### Task
Quote exactly the lines from the one with "The height and" to the end of the data, both included; omit the pictures.

________

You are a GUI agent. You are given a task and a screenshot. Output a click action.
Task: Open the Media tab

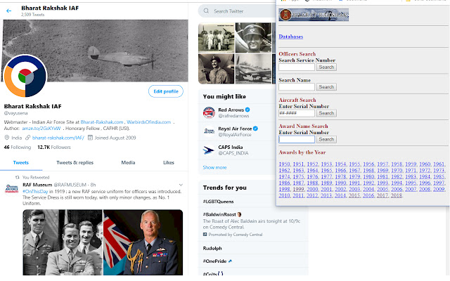coord(128,162)
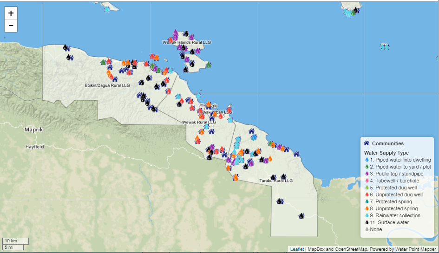Click the Communities house icon in the legend
The image size is (439, 253).
367,143
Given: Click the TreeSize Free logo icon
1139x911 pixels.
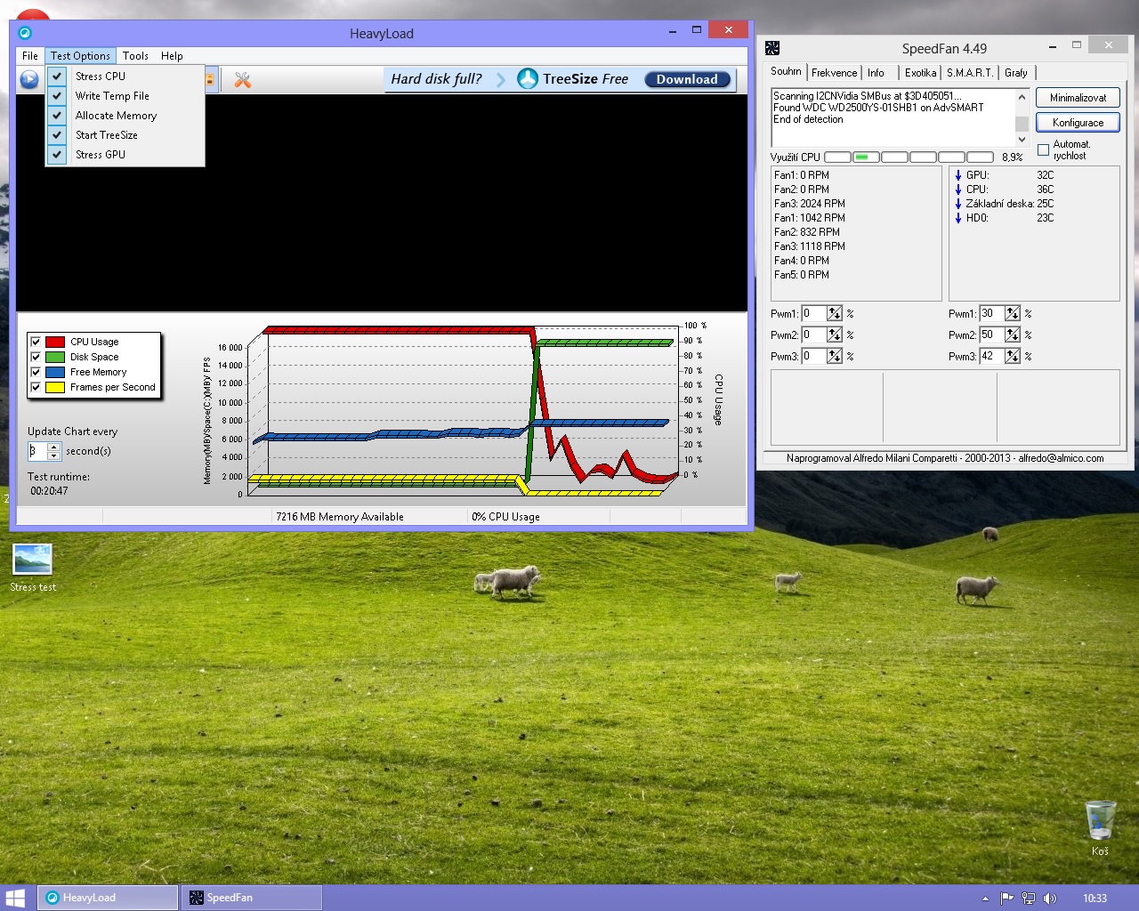Looking at the screenshot, I should click(528, 79).
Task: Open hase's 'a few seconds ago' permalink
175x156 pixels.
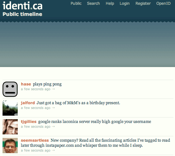Action: tap(36, 89)
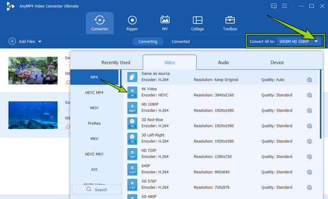Open settings gear for 4K Video preset
Image resolution: width=328 pixels, height=199 pixels.
[x=309, y=95]
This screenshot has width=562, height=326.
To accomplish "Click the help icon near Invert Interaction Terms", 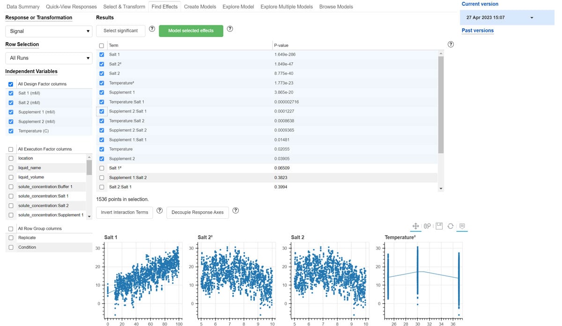I will [x=160, y=211].
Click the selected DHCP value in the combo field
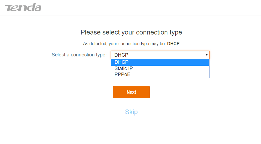This screenshot has width=261, height=144. click(x=121, y=55)
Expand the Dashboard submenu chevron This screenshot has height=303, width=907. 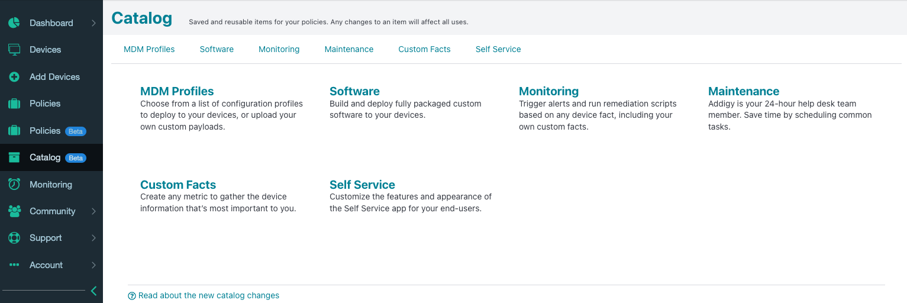(93, 23)
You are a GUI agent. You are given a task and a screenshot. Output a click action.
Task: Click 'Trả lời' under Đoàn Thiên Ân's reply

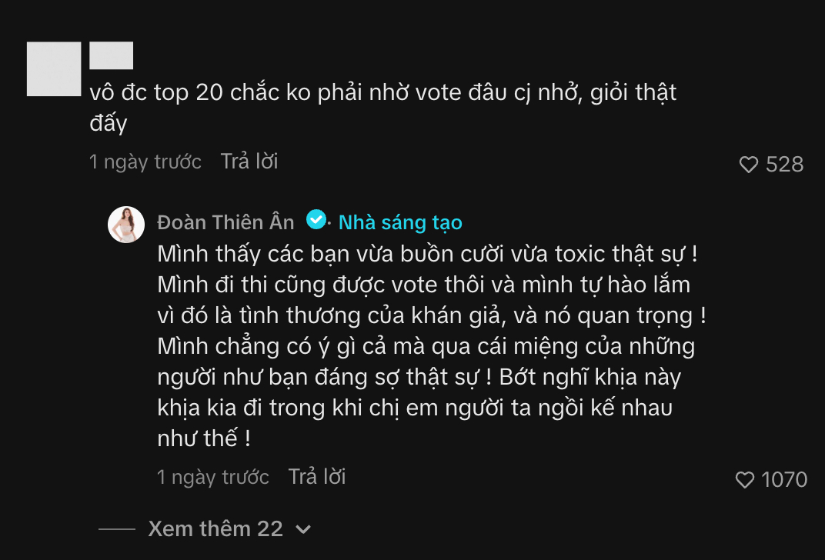(x=317, y=477)
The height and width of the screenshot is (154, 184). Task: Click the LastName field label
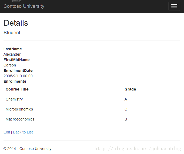coord(13,49)
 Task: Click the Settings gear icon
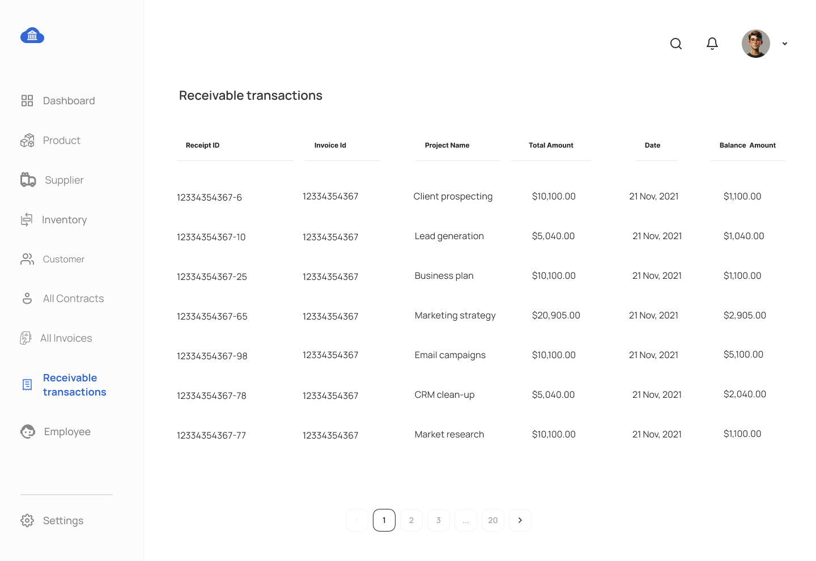click(x=27, y=520)
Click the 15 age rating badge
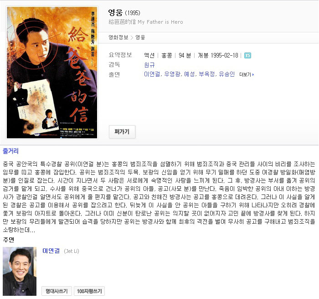Screen dimensions: 319x299 [247, 55]
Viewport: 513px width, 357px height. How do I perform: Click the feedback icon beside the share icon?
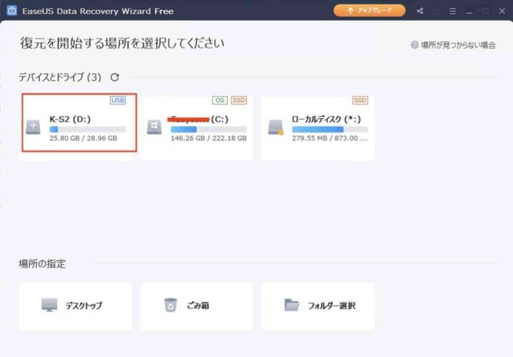point(436,11)
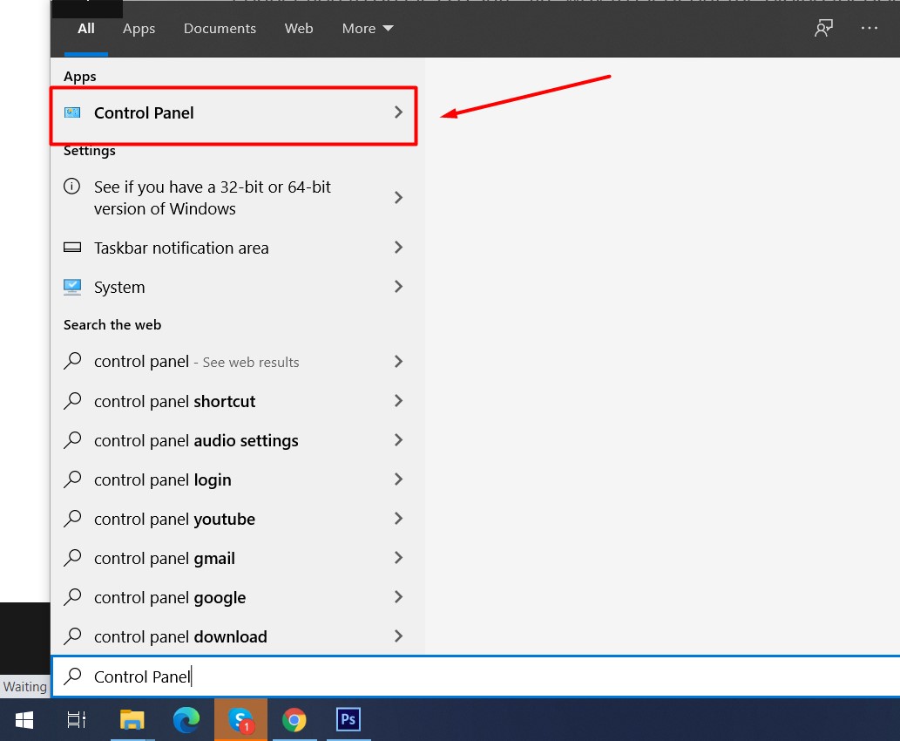
Task: Launch File Explorer from the taskbar
Action: [x=132, y=720]
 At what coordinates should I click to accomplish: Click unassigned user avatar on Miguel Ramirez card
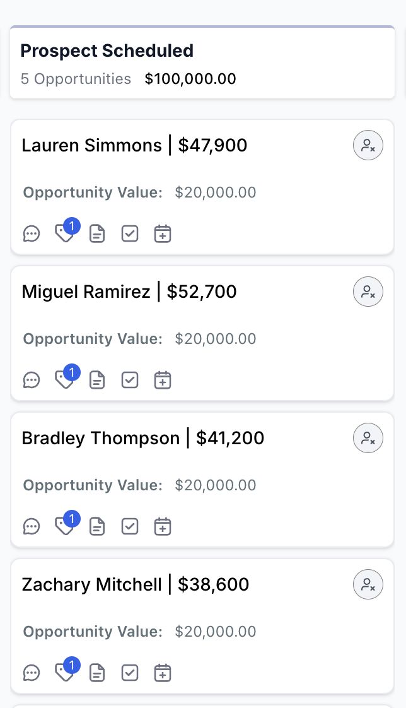368,292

________

### Exercise solution
The height and width of the screenshot is (154, 184). Task: Click the LastName field label
coord(13,49)
 Task: Click the Settings gear icon
click(x=27, y=520)
Click the 15 age rating badge
Screen dimensions: 319x299 [247, 55]
Viewport: 513px width, 357px height. How do I perform: Click the feedback icon beside the share icon?
point(436,11)
Task: Launch File Explorer from the taskbar
Action: [x=132, y=720]
 At what coordinates should I click to accomplish: Click unassigned user avatar on Miguel Ramirez card
368,292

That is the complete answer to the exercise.